Team:ULaVerne Collab/integratedpractices



Rachel Levin

Rachel Levin is a PhD student that studied Symbiodinium and how they get expelled due to global climate change. We discussed our initial project with her, which was the upregulating the amount of FeSOD in the cell and the upregulating the amount of zeaxanthin in Symbiodinium. However, she adviced that working with Symbiodinium might be challenging because there have been no successful transformation protocols established and they take a really long time to culture. Levin mentioned that if we wanted to work with Symbiodinium, we could gear our research into transformation protocols that could work with Symbiodinium or she mentioned that we could work with the model organism that does photosynthesis, Chlamydomonas reinhardtii. She further suggested that we work with the genes/parts that she pulled out of Symbiodinium from one of her papers, Engineering Strategies to Decode and Enhance the Genomes of Coral Symbionts (2017). She then suggested we make a universal plasmid for Symbiodinium since one has not been made yet and to characterize the function of FeSOD from clade C.

Madeleine van Oppen

Dr. Madeleine van Oppen focuses on studying coral reef restoration and how to help corals survive future ocean environments through assisted evolution. We discussed with her the implications of our modified project if we were to eventually release it into the ocean. However, she's unsure since no one has stepped into that field, but knows that there are a lot of regulations that we would have to pass before we get to that point of releasing it into the ocean. One regulation that would need to be passed is that the organism will not affect marine life or planet negatively. Regardless, she was still very optimistic about our project and how it could help benefit corals and marine organisms.

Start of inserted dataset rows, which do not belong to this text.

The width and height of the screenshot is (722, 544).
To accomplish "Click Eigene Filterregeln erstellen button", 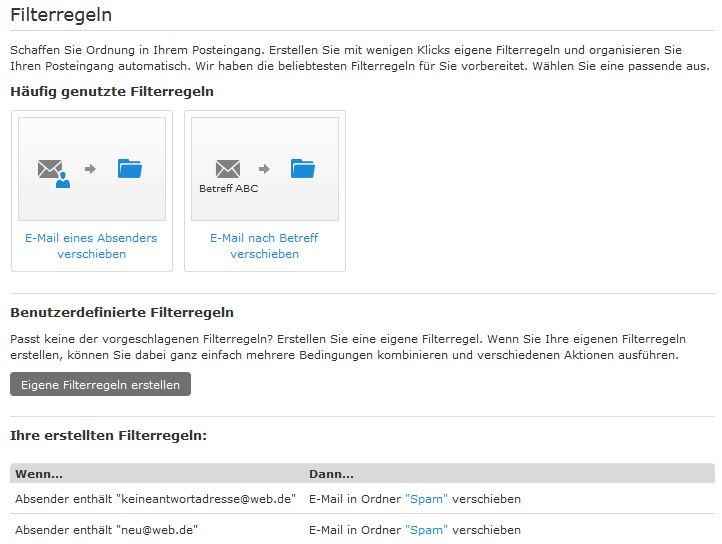I will (100, 384).
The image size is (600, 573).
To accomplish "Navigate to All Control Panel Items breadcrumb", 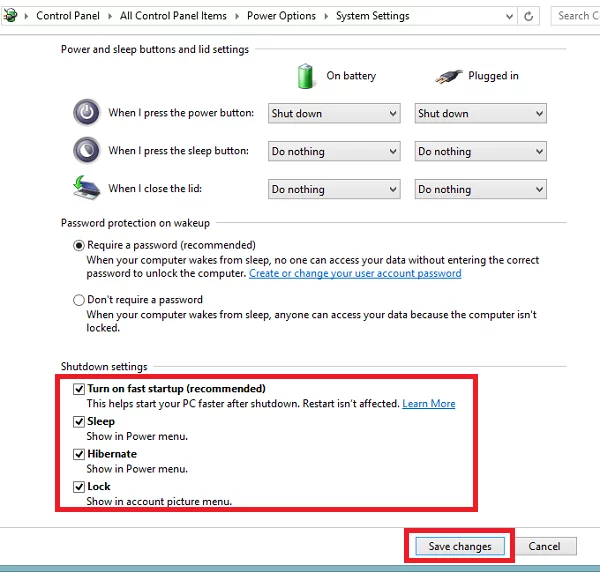I will click(173, 16).
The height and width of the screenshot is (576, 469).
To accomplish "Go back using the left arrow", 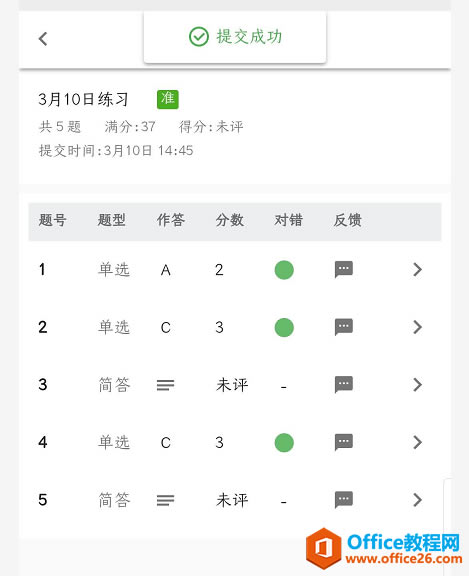I will pos(43,39).
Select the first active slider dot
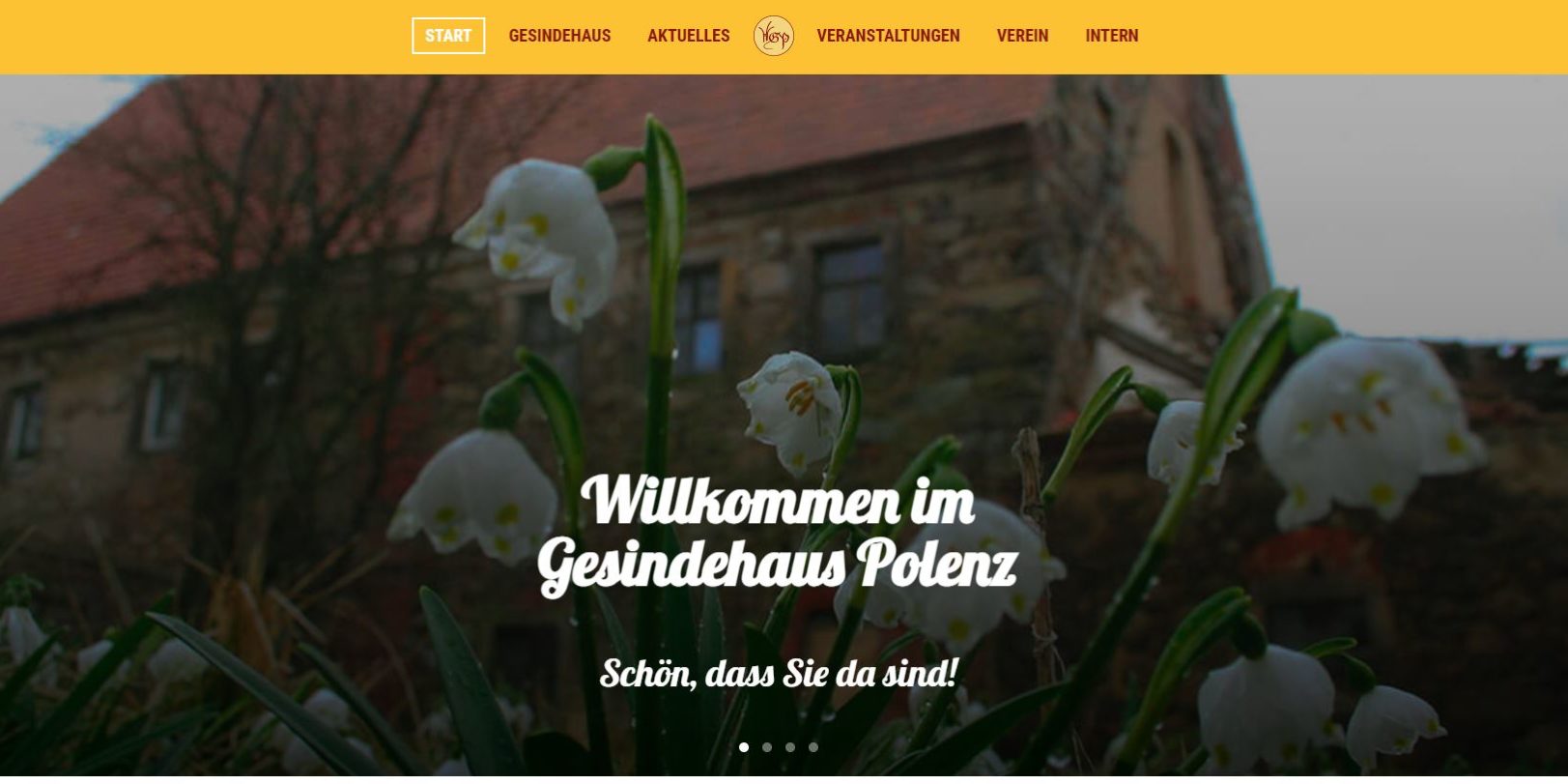 coord(743,747)
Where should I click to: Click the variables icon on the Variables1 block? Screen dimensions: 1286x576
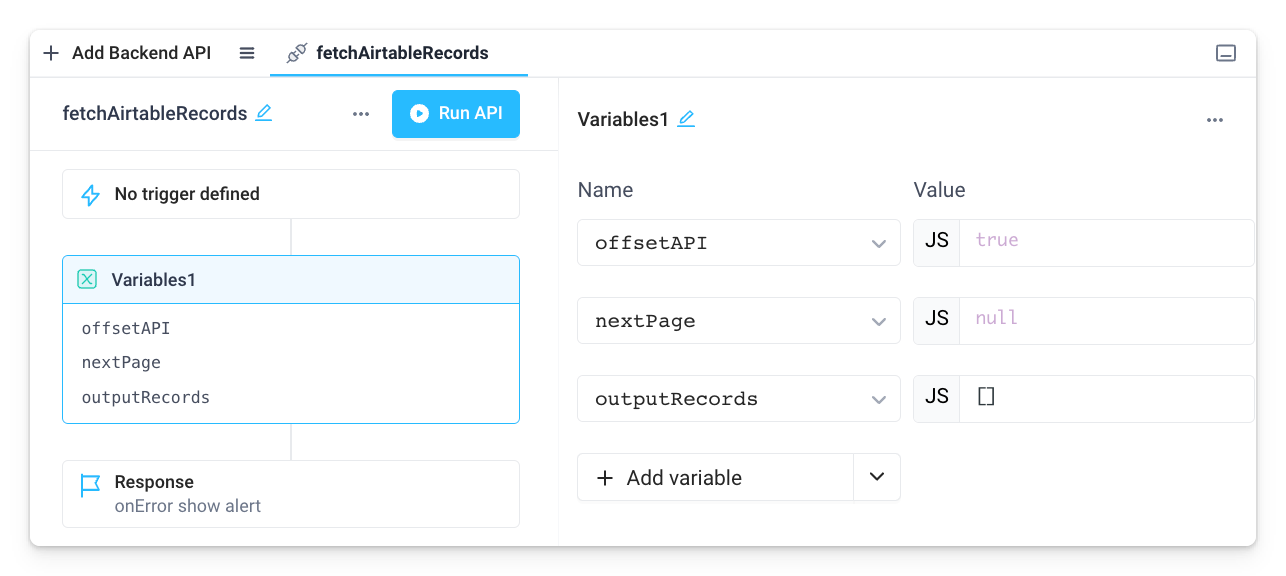coord(89,279)
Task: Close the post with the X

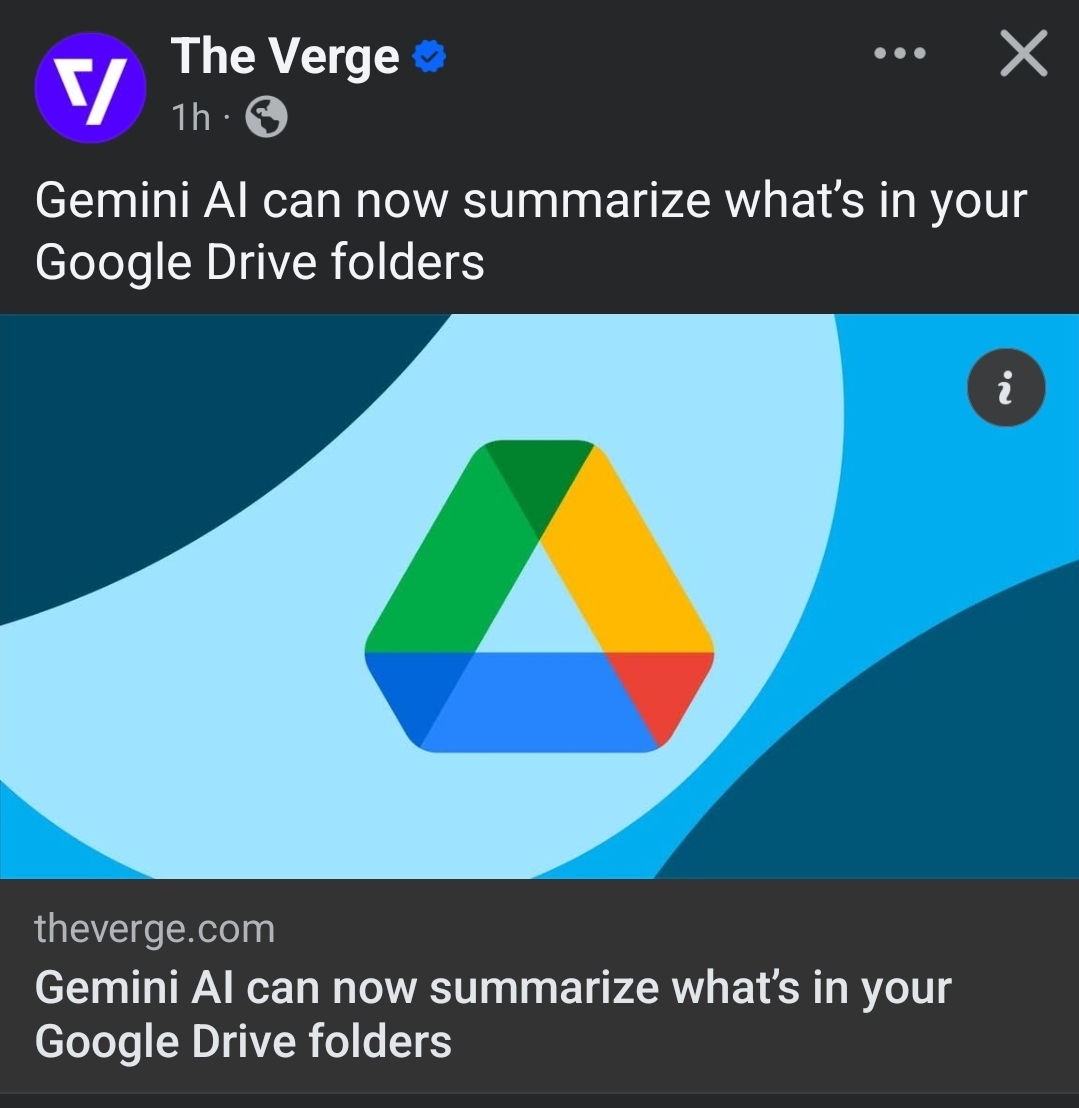Action: click(x=1023, y=54)
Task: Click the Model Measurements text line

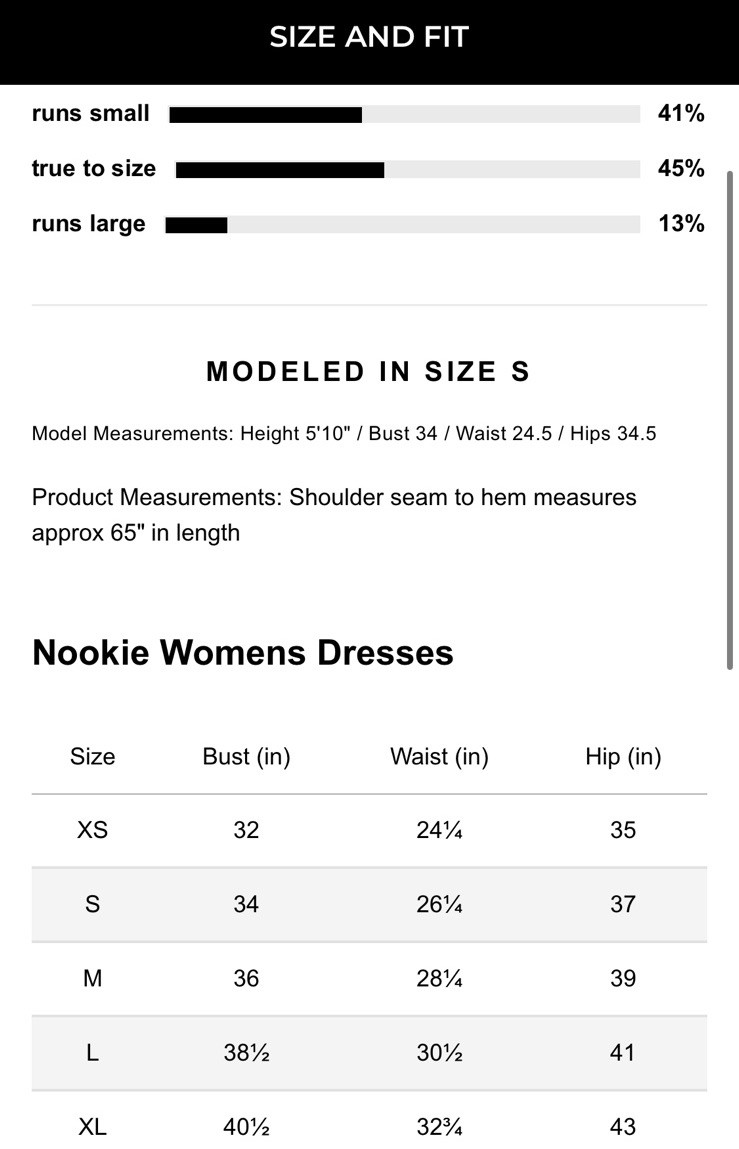Action: pyautogui.click(x=344, y=434)
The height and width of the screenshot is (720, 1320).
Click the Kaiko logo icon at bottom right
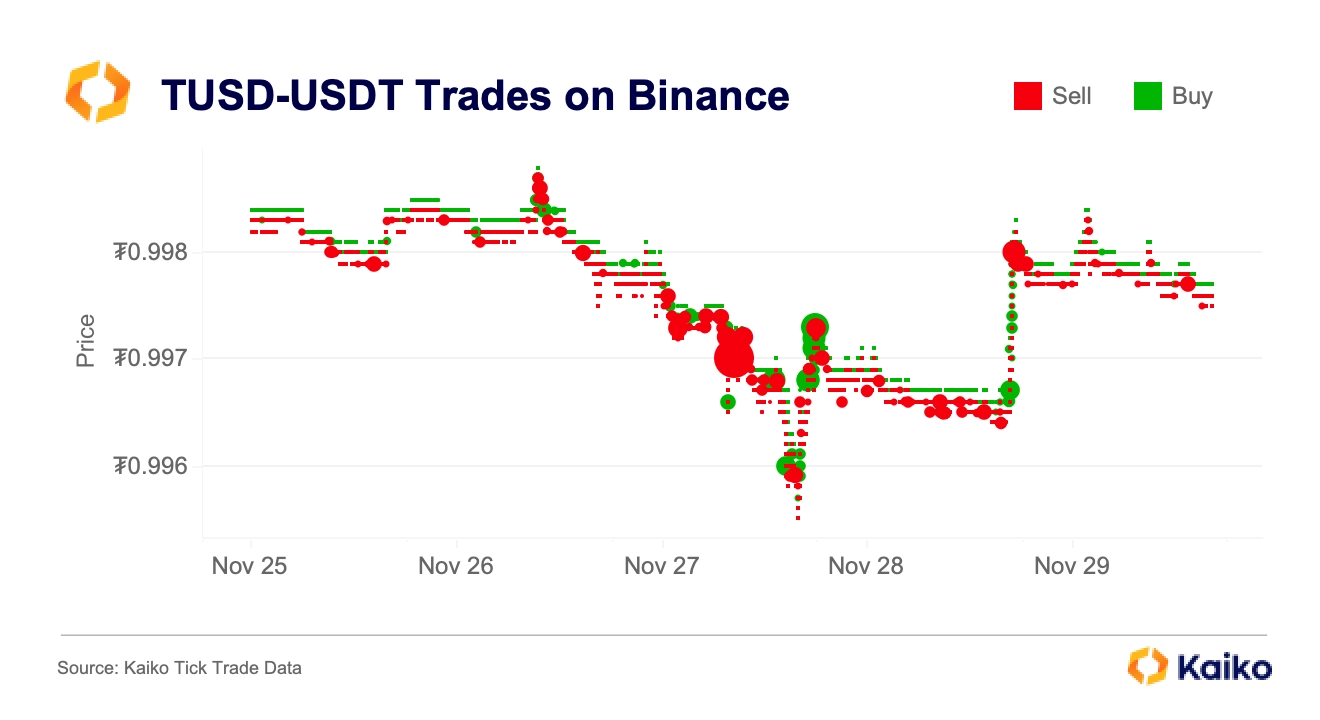[1147, 666]

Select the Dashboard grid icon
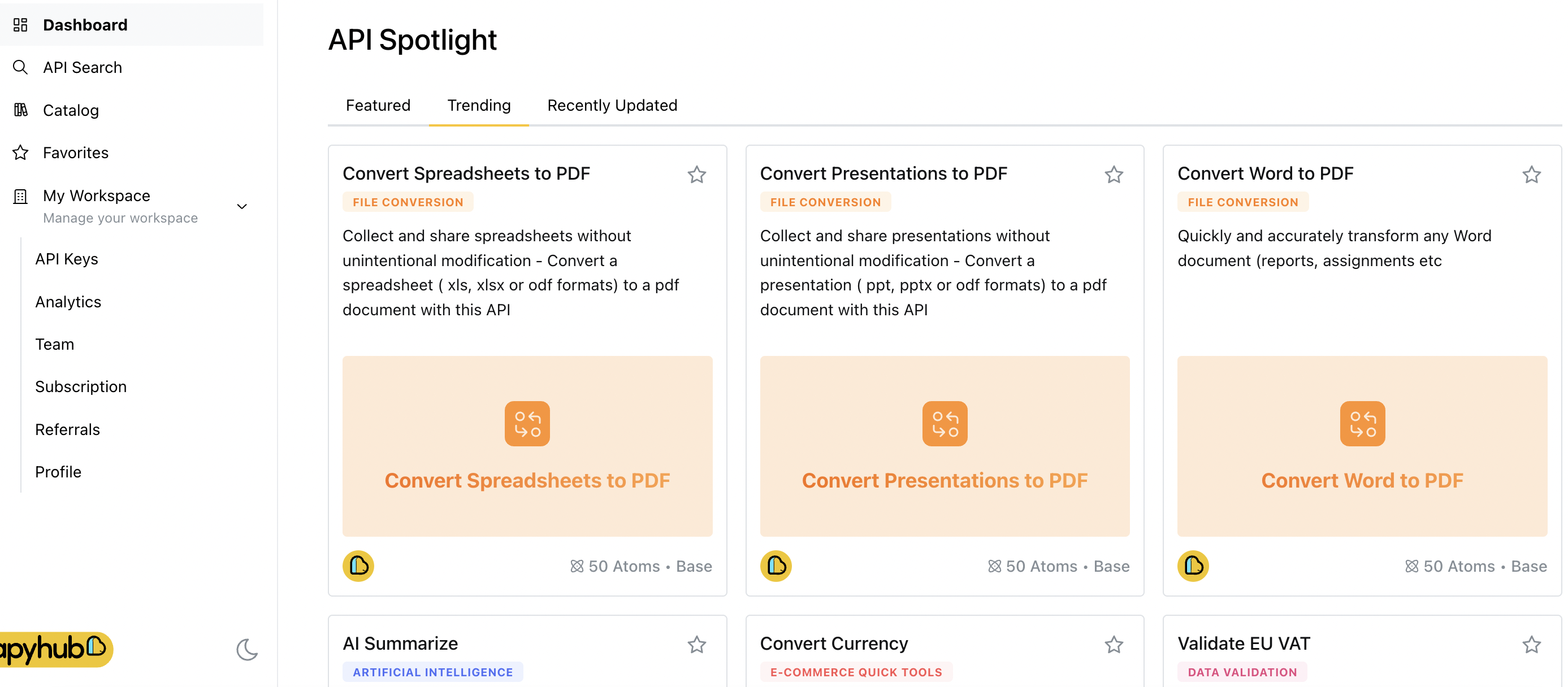tap(21, 24)
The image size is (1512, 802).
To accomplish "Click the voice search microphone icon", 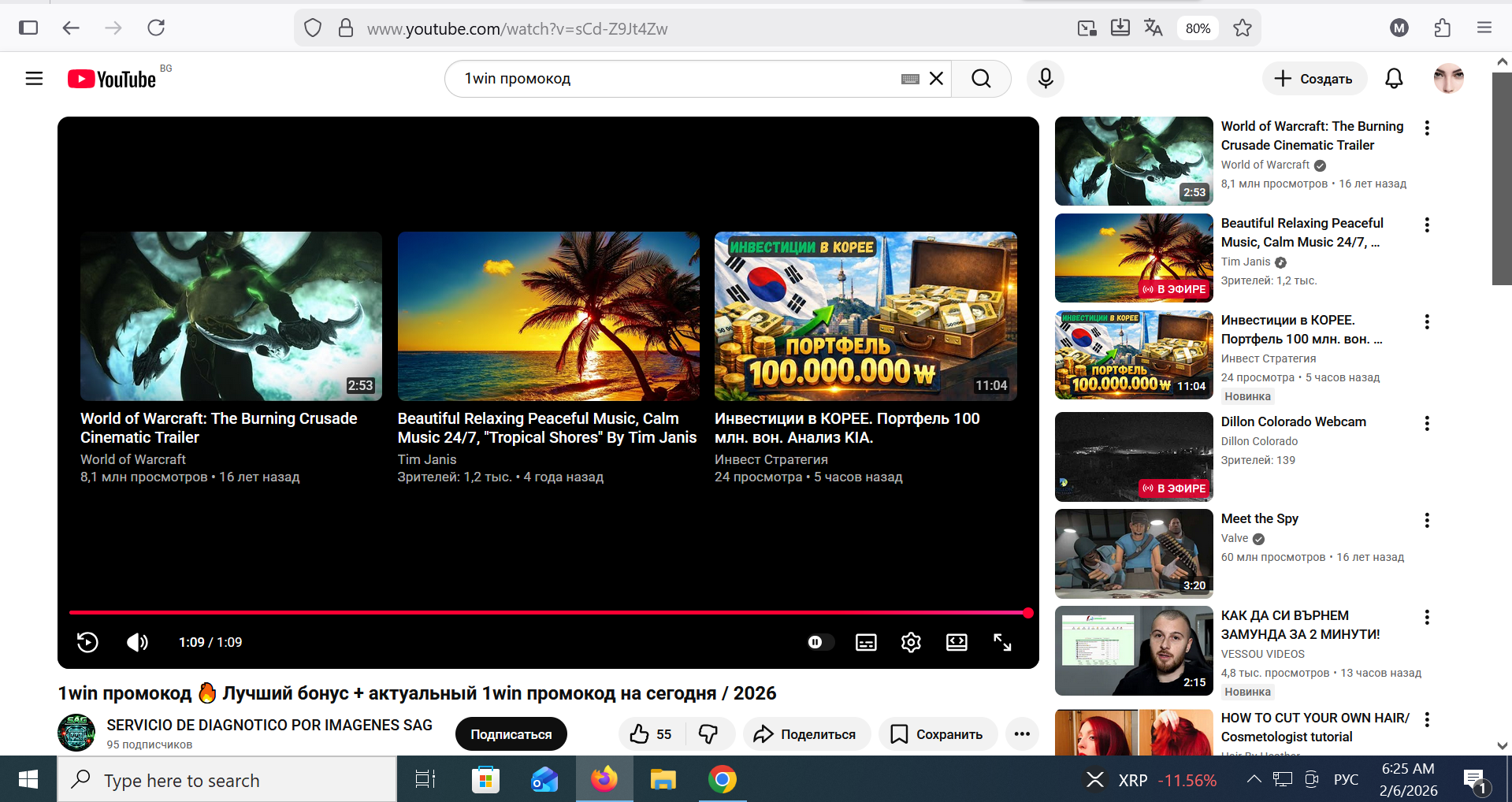I will [x=1046, y=79].

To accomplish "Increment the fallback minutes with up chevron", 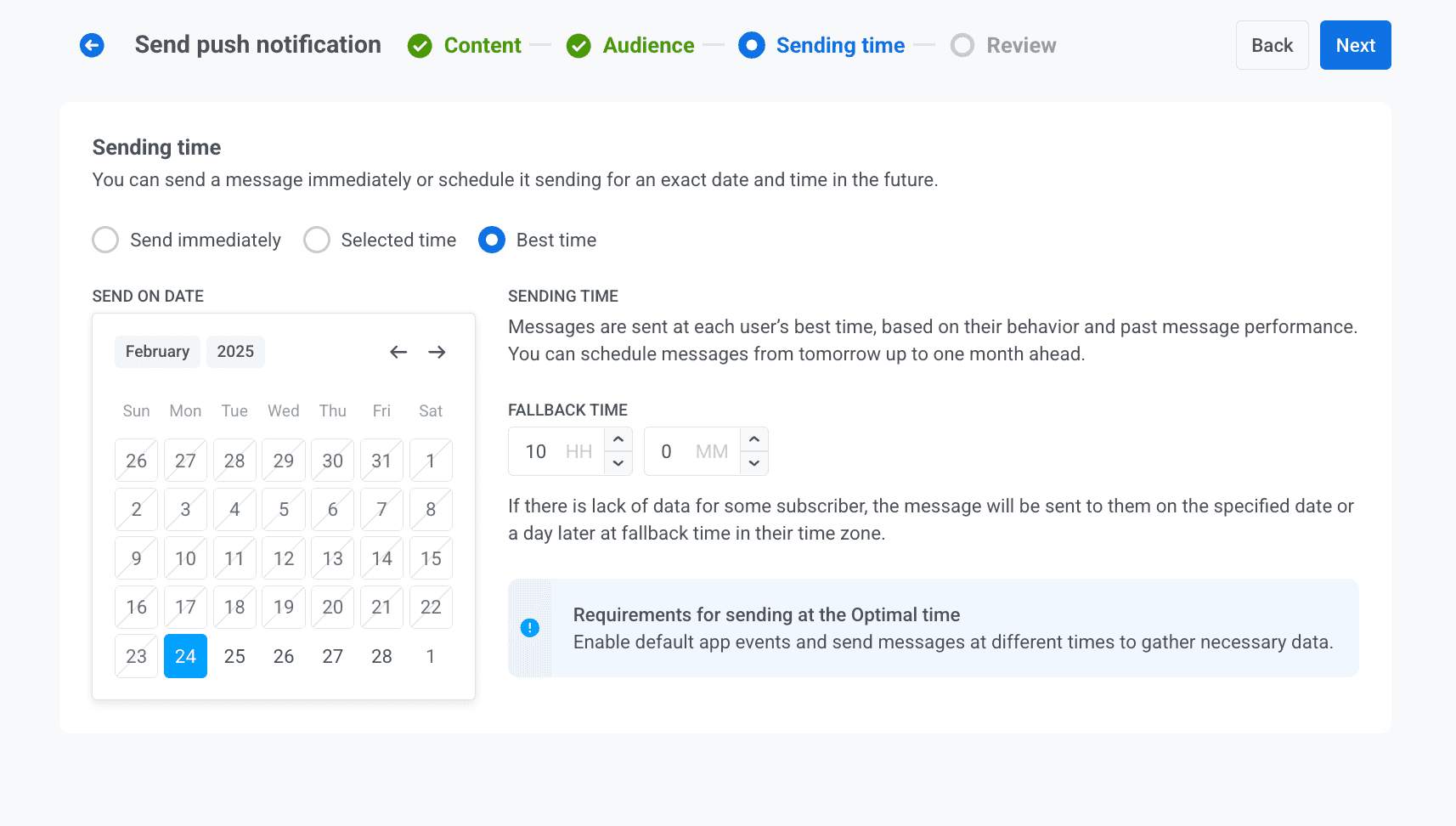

Madeleine is a Senior Principal Research Scientist in the "A Healthy and Resilient GBR" Program.

Arthur Grossman

Dr. Grossman focuses his research on identifying new functions associated with photosynthetic processes, the mechanisms of coral bleaching and the impact of temperature and light on the bleaching process in corals. We discussed with him about the important implications of our project if we were to eventually release our modified Symbiodinium into the ocean. He was not as optimistic about our project because even if we were to upregulate SODs, it would only minimally decrease the onset of coral bleaching as there are several other factors involved, such as the recent study that was conducting showing the impact of plastic waste littered in the ocean on corals. In addition, he mentioned that there were many regulations in set for releasing modified organisms into the ocean that we most likely will not be able to get pass. However, he did agree that we need to work on preventing coral bleaching and that our project could be one of the many steps in doing so.

He was elected the co-Chair of the Gordon Research Conference on Photosynthesis in 2015, and will be Chair again in 2017. He also currently serves as Chief of Genetics at Solazyme Inc. which applies plant biology to create oils.